Tevhidî hayatın, kulluk bütünü içindeki anlamlı ve doğru yerinde duran oruç; şüphesiz ki, arınmaya yönelen nefisleri; deruni bir tefekkürle, özlerindekini tevhid istikametinde değiştirmesinin, itikâf sırrıyla kendini sorgulayıp iç dünyasını yeniden dizayn etmesinin zeminine ve tezkiye, tekâmül, olgunlaşma atmosferine kavuşturur.
Oruç; ruhun ve kalbin Kur’an’ın nuruyla aydınlatılması, mutmain hâle getirilmesi sonucunu elde etmek amacıyla bedenin açlıkla ve şehevi arzulara sınırlar koyarak terbiye edilmesidir. Kulluk ve ibadet bilincimizi yükseltmek, imanın, arınmanın, tekâmülün yolunu açmak, akleden kalbi harekete geçirmek, dünyanın süslerinin azdırıcı etkisinden, şehevi arzuların, hevanın, hırsların etki alanından kurtulmak için bir terbiye yöntemidir. Beşerî, hayvanî arzuları, vahyin ölçüleriyle kontrol ve denetim altına alarak, nefsini ve Rabbini bilmenin bilincine vardırarak insanlaşmanın yolunu açar.
İnsanın bedenine ve duygularına birtakım yasaklar getiren oruç, değerlendirmesini bilenler açısından da, akleden kalbi devreye sokmanın imkânlarını oluşturan, tefekkür, tekâmül ve derinleşmenin kapılarını ardına kadar açan bir fonksiyona sahiptir. Ramazan’ın bu fonksiyonlarını icra edip bizi arındırabilmesi ve iç tekâmülümüze katkıda bulunabilmesinin, ancak, onu vahyin öngördüğü yere oturtmakla mümkün olabilecek bir sonuç olduğu akıldan çıkarılmamalıdır.

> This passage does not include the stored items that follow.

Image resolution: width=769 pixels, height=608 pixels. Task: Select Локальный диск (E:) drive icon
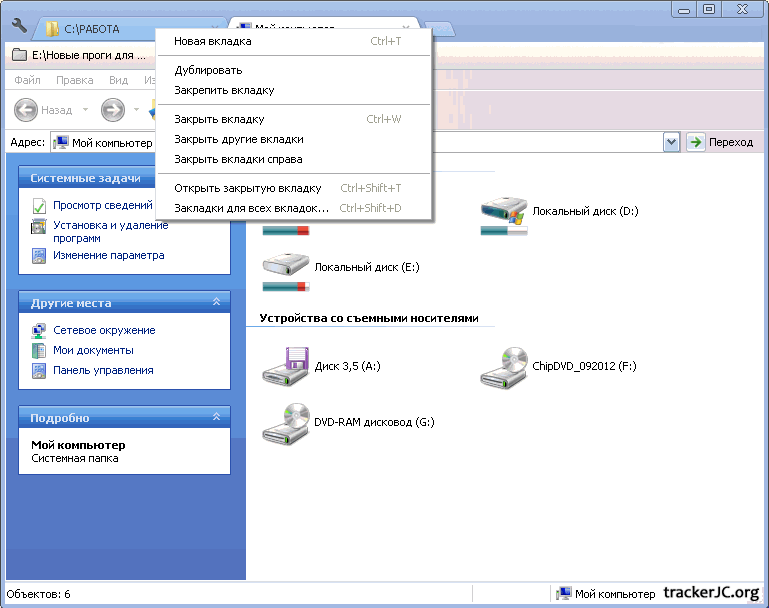(285, 267)
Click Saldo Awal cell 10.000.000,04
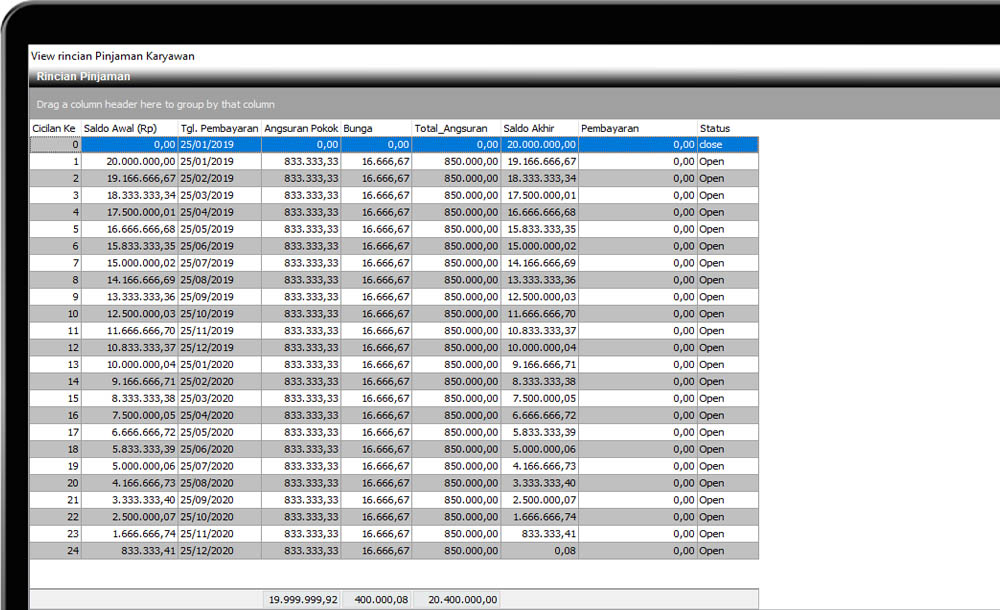 [129, 365]
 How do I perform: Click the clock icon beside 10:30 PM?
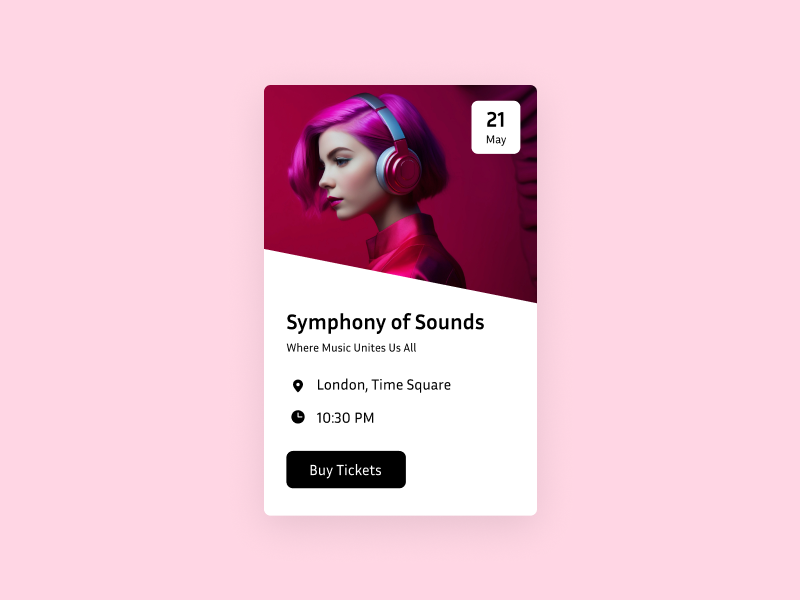pos(298,417)
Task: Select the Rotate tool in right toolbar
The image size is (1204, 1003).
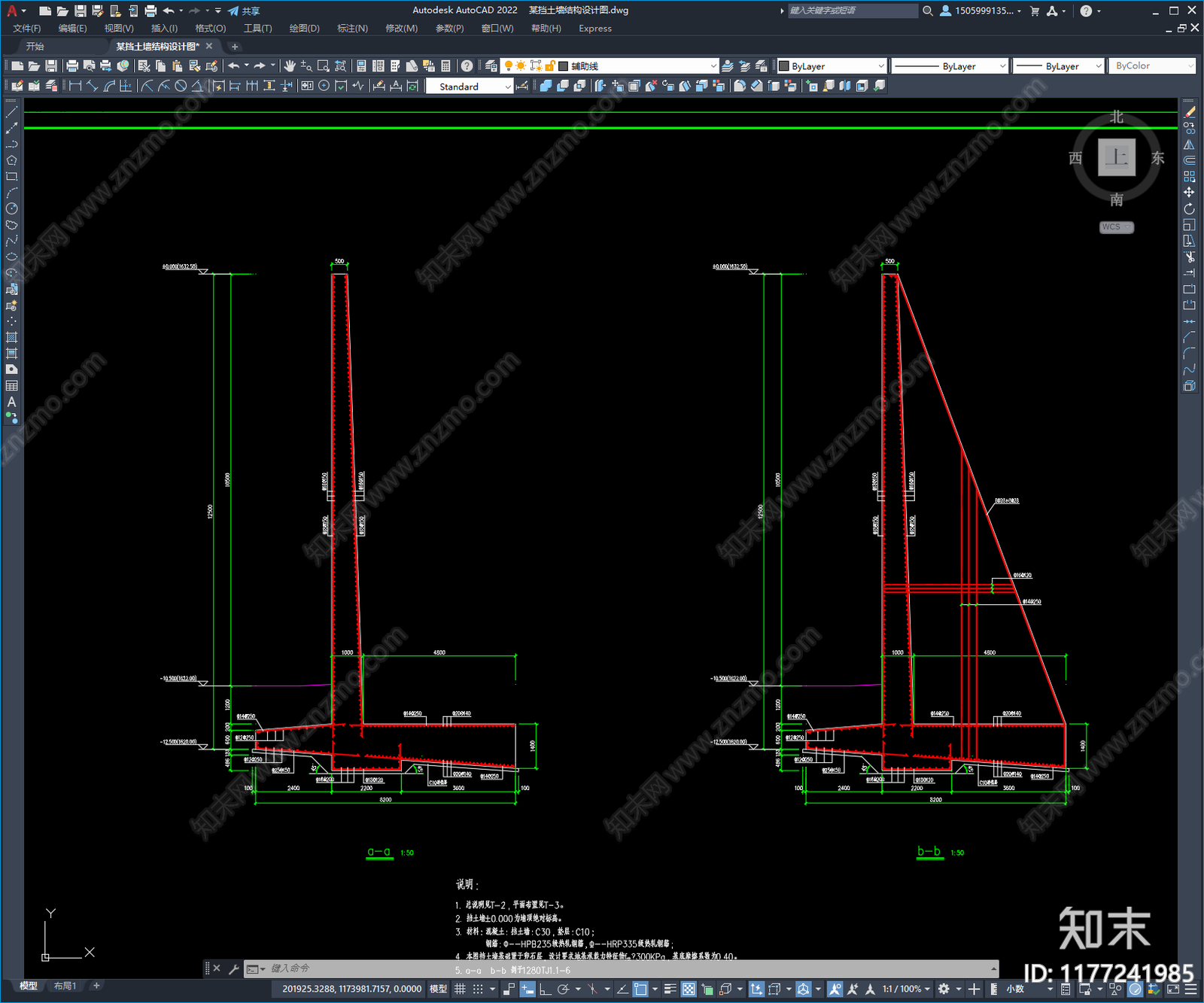Action: point(1189,208)
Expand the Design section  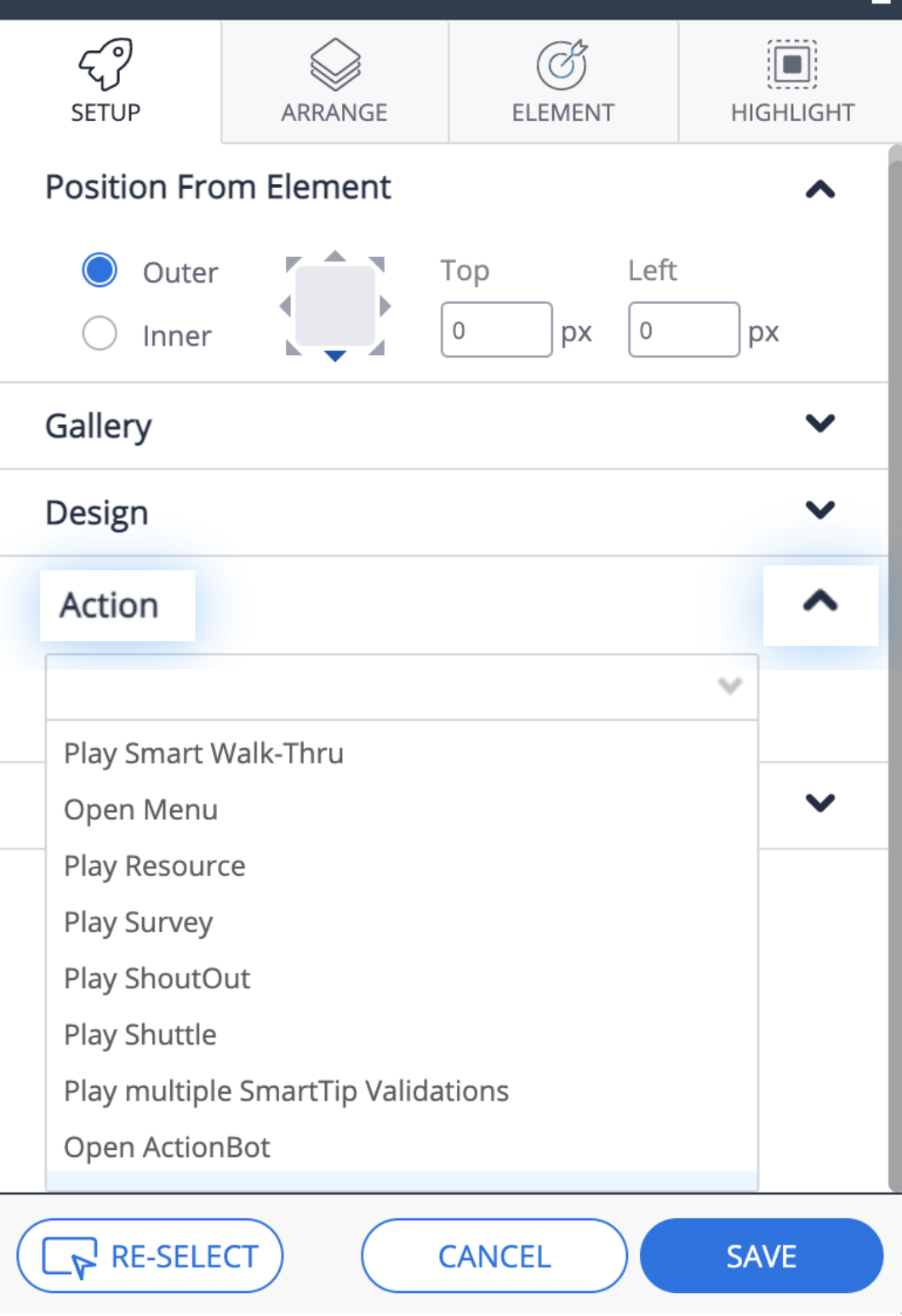820,509
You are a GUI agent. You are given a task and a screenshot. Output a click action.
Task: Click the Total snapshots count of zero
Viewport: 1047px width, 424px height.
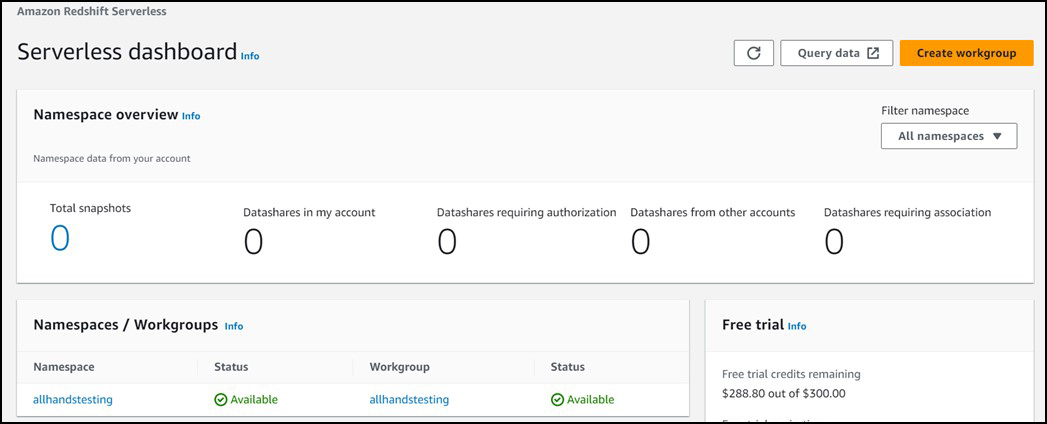point(60,239)
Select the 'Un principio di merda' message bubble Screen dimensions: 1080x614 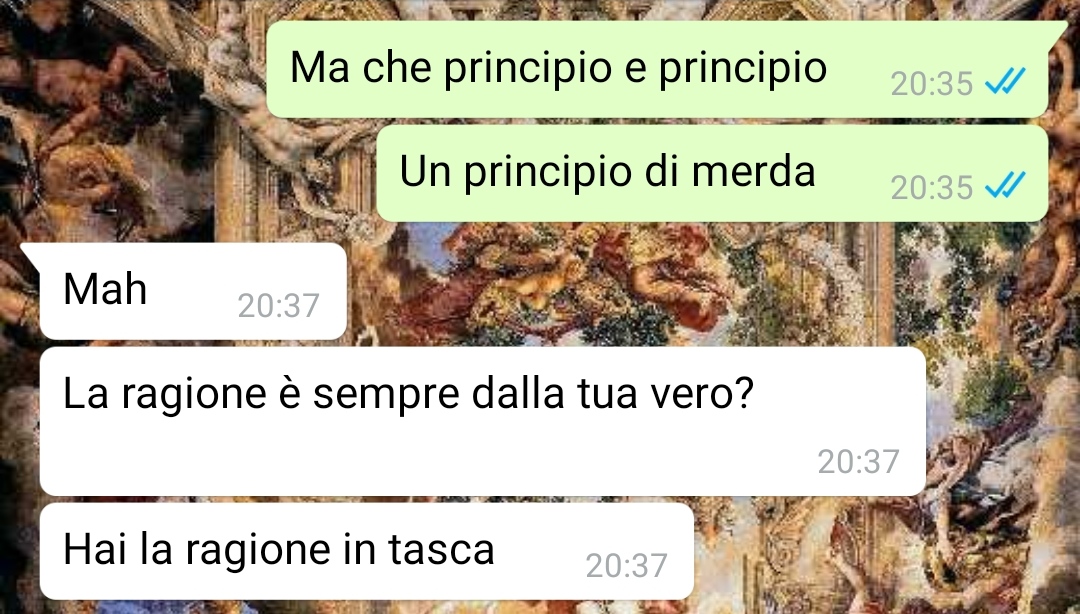pyautogui.click(x=712, y=173)
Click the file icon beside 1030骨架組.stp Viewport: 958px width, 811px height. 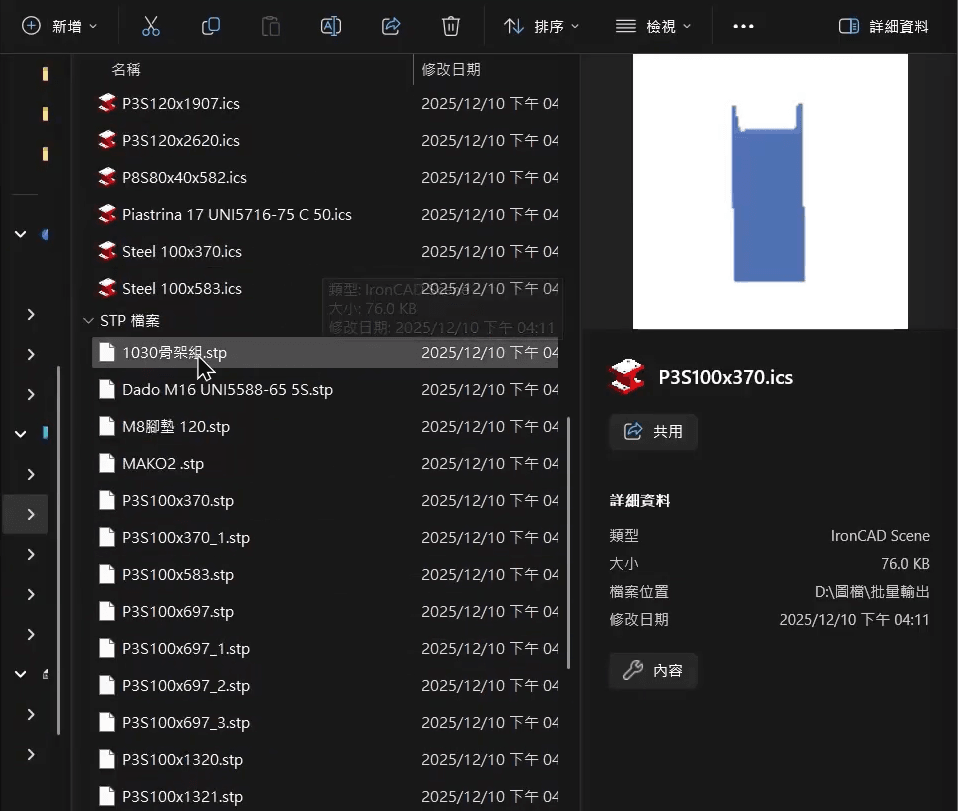(x=106, y=352)
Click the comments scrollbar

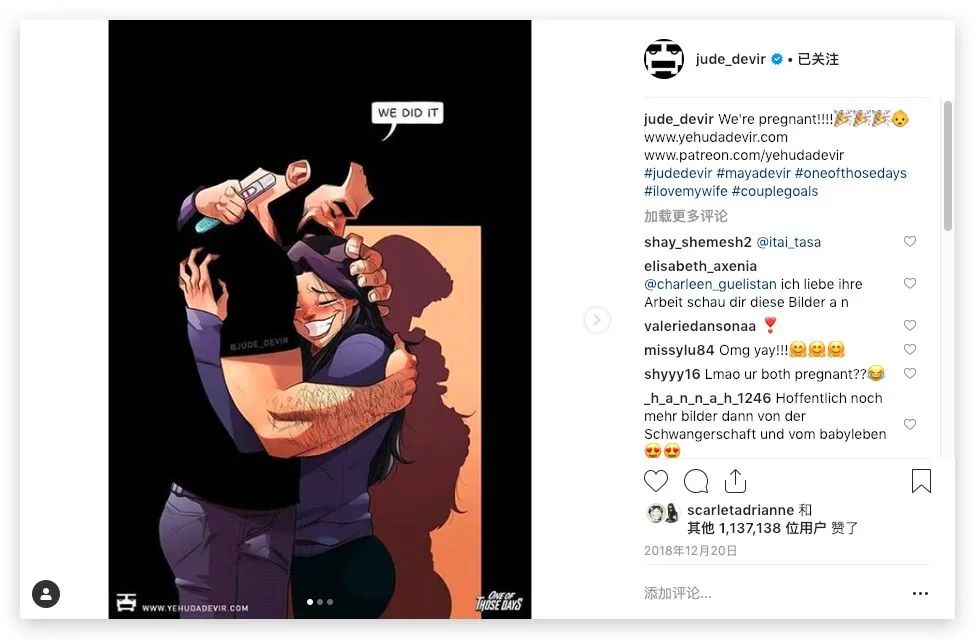point(948,166)
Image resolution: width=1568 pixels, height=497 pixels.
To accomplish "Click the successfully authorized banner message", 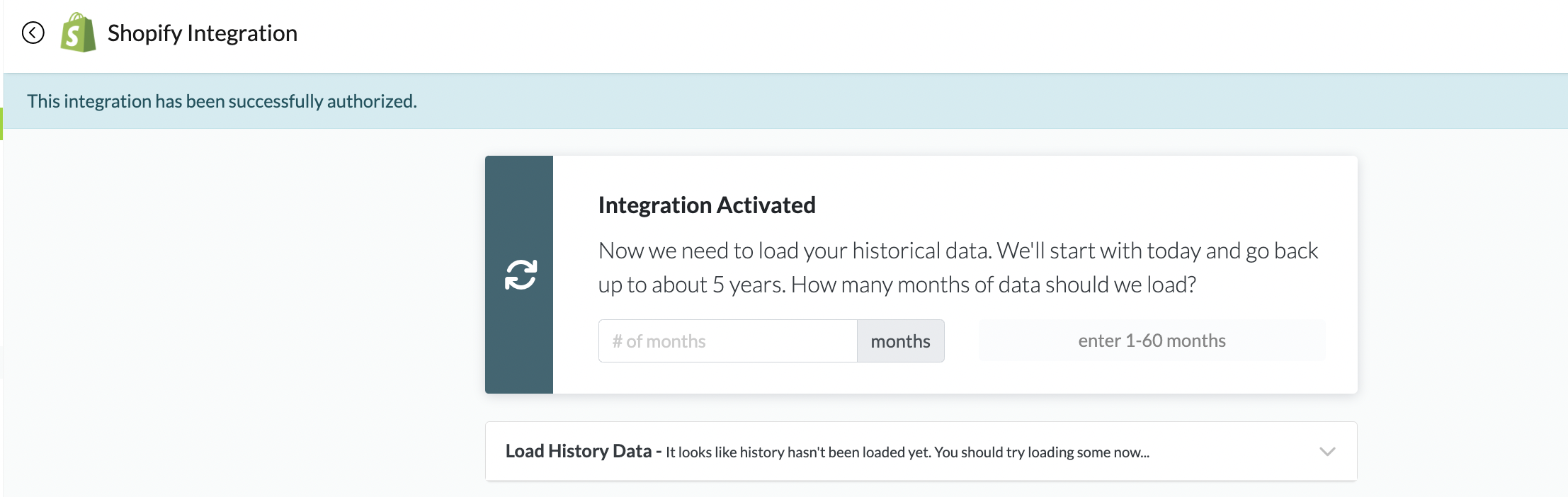I will tap(222, 101).
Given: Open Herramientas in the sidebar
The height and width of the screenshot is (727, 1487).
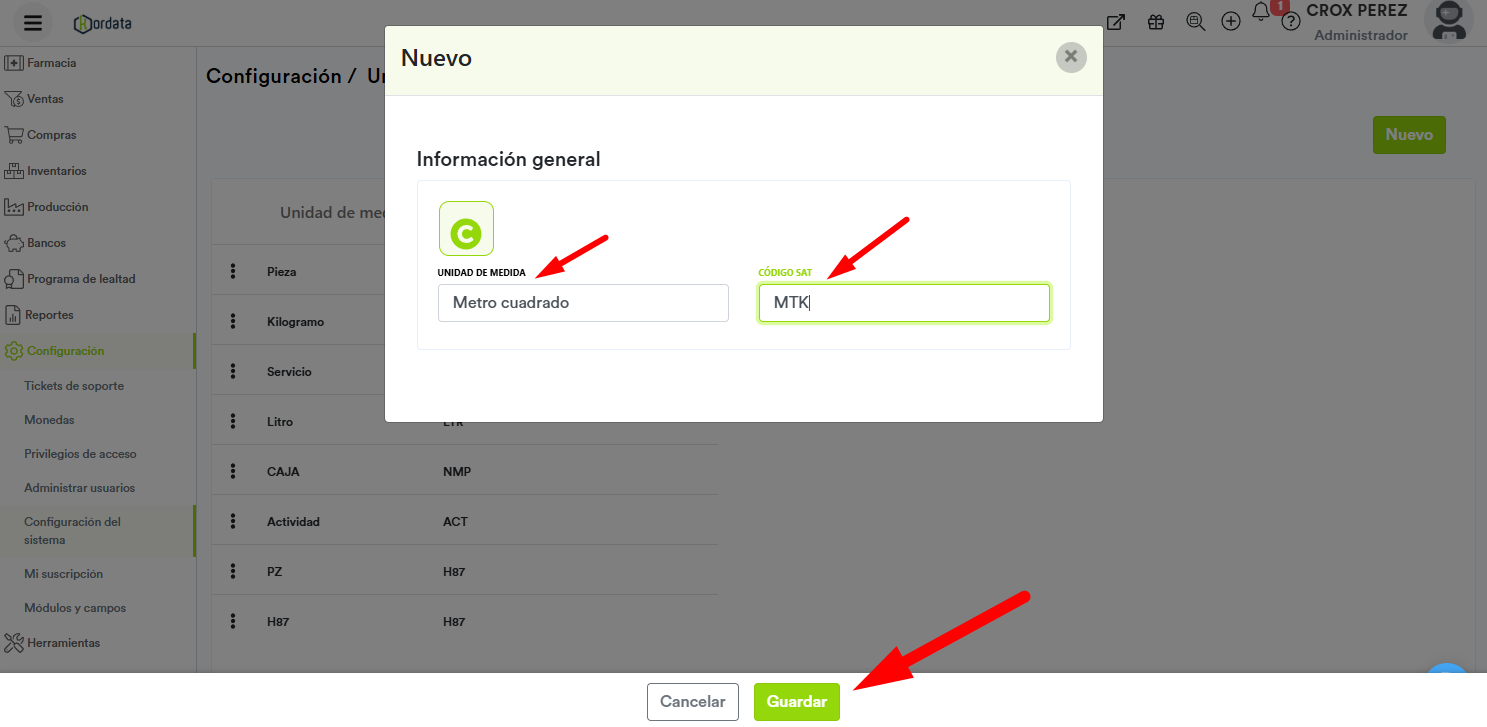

Oruç; Kur’an’ın ortaya koyduğu hayat tarzının içinde, ibadetler bütünün parçası olarak bir yer işgal etmekte ve böyle anlam kazanmaktadır. Ancak bu muhteşem kulluk bütününün içinde insanı arındırma, tekâmül ettirme, olgunlaştırma ve Allah’ın rızasını kazandırma fonksiyonunu ifa edebilmektedir. Kur’an’la ilişki doğru ve sağlam değilse oruç dâhil bütün ibadetler, insanın tekâmülüne katkısı olmayan formel uygulamalardan öte geçemeyecektir. Kur’an’la bağını sürdüren ve ibadetler bütünü içindeki anlamlı yerini koruyan oruç, insana kendini ve Rabbini bilmenin, sorumluluklarının farkına varmanın önünü ve imkânlarını açar. İbadetler bütününden ve Kur’an’dan soyutlanmış oruç ve diğer ibadetler ise, anlamını ve işlevini yitirerek, içi boş bir forma dönüşmektedir.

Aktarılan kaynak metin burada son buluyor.